**The problem**
Copy out, unchanged, everything in the records from the line containing "Given: Delete Danone Yogur Natural entry" down to the line containing "[x=743, y=550]".

--- begin Exercise data ---

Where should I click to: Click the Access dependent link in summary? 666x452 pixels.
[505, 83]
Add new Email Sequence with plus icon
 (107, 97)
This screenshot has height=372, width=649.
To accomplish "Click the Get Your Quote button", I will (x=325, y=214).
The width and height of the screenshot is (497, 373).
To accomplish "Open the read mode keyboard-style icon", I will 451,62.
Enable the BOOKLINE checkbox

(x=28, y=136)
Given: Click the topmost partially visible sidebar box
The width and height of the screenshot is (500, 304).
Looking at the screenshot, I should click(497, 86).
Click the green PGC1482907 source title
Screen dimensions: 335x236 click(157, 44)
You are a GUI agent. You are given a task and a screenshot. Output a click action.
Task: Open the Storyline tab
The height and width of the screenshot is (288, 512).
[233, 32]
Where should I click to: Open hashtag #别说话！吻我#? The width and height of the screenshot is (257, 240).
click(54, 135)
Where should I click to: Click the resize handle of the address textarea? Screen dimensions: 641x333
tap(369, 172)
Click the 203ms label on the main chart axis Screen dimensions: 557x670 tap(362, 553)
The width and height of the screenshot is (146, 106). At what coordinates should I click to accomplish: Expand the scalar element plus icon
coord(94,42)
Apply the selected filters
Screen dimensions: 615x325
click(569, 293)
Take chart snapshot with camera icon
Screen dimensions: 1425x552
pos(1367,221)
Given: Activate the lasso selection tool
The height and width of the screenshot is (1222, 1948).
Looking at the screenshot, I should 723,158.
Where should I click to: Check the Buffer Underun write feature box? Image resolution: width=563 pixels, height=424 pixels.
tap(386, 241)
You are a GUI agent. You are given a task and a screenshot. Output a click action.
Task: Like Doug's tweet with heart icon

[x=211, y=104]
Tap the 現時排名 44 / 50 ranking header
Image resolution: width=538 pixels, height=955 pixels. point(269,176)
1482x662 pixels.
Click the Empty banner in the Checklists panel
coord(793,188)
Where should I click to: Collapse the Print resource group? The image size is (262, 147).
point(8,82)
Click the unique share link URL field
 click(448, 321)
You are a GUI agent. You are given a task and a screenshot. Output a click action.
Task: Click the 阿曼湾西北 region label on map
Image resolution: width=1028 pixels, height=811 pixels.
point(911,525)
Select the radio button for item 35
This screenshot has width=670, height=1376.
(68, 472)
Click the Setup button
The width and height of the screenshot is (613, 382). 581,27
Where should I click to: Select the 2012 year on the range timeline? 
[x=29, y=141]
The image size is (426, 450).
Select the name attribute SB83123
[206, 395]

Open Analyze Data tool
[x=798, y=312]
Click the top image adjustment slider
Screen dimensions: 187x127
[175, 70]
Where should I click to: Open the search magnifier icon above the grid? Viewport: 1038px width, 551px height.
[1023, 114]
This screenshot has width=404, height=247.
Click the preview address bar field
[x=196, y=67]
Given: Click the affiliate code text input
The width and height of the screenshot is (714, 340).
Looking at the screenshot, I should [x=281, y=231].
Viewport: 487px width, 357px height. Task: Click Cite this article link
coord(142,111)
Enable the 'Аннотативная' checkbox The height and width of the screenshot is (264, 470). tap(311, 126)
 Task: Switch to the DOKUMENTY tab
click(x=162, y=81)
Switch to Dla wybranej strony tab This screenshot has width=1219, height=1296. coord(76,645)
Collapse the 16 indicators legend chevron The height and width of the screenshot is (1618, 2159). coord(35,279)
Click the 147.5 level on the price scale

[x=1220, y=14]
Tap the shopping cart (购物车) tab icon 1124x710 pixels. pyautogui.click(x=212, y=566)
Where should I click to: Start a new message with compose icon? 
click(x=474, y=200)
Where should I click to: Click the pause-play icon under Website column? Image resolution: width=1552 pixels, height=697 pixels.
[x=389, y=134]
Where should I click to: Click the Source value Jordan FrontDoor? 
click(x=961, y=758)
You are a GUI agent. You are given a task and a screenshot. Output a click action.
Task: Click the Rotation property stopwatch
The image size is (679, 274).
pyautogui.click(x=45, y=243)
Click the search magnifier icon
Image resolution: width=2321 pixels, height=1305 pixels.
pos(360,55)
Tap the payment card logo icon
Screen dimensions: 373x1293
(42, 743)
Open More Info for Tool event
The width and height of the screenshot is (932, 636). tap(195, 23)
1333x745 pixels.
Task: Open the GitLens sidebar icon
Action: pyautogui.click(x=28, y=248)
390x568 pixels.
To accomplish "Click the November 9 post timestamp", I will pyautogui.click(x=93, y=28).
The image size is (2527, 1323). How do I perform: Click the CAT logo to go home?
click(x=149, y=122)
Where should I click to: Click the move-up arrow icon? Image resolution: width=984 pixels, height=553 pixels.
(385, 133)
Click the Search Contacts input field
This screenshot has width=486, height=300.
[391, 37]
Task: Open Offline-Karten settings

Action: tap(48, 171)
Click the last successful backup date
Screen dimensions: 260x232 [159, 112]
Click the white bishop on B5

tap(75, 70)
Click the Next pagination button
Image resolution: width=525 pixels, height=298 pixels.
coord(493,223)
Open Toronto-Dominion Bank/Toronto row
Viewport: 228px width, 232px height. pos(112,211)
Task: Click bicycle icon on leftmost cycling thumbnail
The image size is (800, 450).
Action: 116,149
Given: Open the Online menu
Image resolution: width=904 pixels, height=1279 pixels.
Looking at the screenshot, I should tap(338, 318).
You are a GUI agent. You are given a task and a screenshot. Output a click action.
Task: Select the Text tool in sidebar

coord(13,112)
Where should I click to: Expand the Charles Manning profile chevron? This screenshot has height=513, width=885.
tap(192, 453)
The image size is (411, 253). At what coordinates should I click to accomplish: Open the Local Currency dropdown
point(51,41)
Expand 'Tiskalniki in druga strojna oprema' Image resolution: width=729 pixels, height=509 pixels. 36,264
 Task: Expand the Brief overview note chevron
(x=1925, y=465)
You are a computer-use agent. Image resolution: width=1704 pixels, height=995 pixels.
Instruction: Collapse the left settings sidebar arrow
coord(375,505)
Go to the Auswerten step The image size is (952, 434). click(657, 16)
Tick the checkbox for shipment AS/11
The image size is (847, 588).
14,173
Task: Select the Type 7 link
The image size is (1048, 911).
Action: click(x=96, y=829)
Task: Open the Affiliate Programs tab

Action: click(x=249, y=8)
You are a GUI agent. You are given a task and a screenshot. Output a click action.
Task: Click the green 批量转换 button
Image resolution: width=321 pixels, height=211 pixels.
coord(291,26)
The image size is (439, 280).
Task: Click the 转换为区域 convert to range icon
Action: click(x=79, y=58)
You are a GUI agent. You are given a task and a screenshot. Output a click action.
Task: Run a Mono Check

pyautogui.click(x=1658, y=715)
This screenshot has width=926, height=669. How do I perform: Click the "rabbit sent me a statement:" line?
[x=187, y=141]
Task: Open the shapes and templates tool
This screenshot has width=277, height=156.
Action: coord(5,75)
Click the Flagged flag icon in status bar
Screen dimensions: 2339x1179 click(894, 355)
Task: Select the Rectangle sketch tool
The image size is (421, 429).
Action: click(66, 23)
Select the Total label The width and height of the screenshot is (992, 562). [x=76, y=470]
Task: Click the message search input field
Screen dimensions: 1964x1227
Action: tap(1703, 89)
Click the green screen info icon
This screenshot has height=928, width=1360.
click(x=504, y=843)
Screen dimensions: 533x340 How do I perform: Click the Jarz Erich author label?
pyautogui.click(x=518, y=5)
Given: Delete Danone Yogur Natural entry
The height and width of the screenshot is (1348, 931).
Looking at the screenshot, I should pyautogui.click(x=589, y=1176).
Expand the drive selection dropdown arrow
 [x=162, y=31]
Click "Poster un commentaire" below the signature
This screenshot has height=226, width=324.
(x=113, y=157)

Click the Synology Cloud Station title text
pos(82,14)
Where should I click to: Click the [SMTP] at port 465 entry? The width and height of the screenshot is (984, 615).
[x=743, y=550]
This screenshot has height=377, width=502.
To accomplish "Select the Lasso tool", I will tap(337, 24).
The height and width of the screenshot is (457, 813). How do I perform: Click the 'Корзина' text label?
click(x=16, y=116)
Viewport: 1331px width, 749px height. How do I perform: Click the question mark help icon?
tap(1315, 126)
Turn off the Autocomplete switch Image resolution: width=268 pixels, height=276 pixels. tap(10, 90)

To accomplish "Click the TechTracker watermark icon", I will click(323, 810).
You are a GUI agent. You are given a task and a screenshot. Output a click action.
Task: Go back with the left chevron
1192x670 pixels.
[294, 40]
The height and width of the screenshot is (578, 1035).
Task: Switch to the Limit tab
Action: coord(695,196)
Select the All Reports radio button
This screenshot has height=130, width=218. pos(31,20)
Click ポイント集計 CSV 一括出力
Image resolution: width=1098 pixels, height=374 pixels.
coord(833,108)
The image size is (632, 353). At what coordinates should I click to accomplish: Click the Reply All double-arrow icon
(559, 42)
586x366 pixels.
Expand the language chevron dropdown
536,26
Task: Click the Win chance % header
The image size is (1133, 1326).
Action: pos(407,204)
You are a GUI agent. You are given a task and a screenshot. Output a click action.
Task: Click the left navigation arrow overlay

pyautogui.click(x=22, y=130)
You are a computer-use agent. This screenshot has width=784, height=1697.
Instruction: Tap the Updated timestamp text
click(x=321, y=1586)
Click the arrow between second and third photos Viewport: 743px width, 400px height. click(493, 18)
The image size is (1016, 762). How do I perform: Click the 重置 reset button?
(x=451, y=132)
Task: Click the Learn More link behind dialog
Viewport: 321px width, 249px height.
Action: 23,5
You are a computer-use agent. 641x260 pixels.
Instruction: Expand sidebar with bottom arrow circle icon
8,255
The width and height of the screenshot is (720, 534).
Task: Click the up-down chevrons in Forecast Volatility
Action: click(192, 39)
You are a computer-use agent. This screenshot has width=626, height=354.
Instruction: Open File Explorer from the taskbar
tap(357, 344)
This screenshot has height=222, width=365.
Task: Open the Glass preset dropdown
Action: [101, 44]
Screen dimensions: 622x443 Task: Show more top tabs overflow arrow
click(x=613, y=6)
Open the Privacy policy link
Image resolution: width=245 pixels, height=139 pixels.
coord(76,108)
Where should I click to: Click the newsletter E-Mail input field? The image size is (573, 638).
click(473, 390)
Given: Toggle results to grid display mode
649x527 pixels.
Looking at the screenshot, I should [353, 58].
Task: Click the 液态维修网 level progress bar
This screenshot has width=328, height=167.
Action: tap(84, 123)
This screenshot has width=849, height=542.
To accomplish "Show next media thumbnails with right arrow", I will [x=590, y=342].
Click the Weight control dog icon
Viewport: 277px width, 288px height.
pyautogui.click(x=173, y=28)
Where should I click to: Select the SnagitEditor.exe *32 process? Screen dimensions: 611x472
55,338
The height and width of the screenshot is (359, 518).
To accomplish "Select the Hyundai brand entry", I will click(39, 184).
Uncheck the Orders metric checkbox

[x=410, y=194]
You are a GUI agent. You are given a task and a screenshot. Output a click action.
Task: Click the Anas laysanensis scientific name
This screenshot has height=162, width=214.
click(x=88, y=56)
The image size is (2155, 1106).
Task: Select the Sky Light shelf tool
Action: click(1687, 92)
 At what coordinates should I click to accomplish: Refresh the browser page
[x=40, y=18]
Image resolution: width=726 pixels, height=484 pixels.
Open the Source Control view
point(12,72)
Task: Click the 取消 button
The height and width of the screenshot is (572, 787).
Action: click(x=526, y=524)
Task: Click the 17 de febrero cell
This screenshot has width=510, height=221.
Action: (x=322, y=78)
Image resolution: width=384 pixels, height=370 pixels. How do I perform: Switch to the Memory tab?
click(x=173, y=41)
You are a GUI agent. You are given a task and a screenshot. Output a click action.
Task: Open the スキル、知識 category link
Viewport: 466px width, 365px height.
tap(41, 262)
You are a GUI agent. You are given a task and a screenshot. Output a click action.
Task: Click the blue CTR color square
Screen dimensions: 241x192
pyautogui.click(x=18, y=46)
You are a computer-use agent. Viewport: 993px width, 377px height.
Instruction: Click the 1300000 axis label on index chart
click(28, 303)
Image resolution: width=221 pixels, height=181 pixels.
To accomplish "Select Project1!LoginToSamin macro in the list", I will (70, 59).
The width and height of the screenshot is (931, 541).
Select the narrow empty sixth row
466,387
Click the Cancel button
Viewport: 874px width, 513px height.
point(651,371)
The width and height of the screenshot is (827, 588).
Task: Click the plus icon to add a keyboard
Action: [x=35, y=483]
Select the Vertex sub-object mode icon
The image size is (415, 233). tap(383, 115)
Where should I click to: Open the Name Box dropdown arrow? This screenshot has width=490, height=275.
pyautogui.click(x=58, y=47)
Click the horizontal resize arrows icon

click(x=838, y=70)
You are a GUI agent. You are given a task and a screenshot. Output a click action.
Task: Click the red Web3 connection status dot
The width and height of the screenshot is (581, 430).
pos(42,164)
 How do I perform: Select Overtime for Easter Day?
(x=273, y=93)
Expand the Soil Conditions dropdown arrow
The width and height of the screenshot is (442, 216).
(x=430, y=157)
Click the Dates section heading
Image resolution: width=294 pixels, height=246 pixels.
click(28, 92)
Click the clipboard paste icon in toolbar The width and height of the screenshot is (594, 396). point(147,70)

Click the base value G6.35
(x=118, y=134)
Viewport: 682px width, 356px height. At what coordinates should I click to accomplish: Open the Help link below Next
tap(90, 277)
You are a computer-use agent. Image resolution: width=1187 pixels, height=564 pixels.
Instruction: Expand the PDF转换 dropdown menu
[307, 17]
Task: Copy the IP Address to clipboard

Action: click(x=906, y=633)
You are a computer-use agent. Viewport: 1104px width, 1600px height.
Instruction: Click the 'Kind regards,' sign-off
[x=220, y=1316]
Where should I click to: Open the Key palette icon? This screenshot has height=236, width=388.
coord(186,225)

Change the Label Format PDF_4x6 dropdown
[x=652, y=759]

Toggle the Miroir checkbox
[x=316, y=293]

--- end Exercise data ---

**Reply to the exercise**
Given: Delete Danone Yogur Natural entry
The height and width of the screenshot is (1348, 931).
Looking at the screenshot, I should pyautogui.click(x=589, y=1176).
Expand the drive selection dropdown arrow
 [x=162, y=31]
Click "Poster un commentaire" below the signature
This screenshot has height=226, width=324.
(x=113, y=157)

Click the Synology Cloud Station title text
pos(82,14)
Where should I click to: Click the [SMTP] at port 465 entry? The width and height of the screenshot is (984, 615).
[x=743, y=550]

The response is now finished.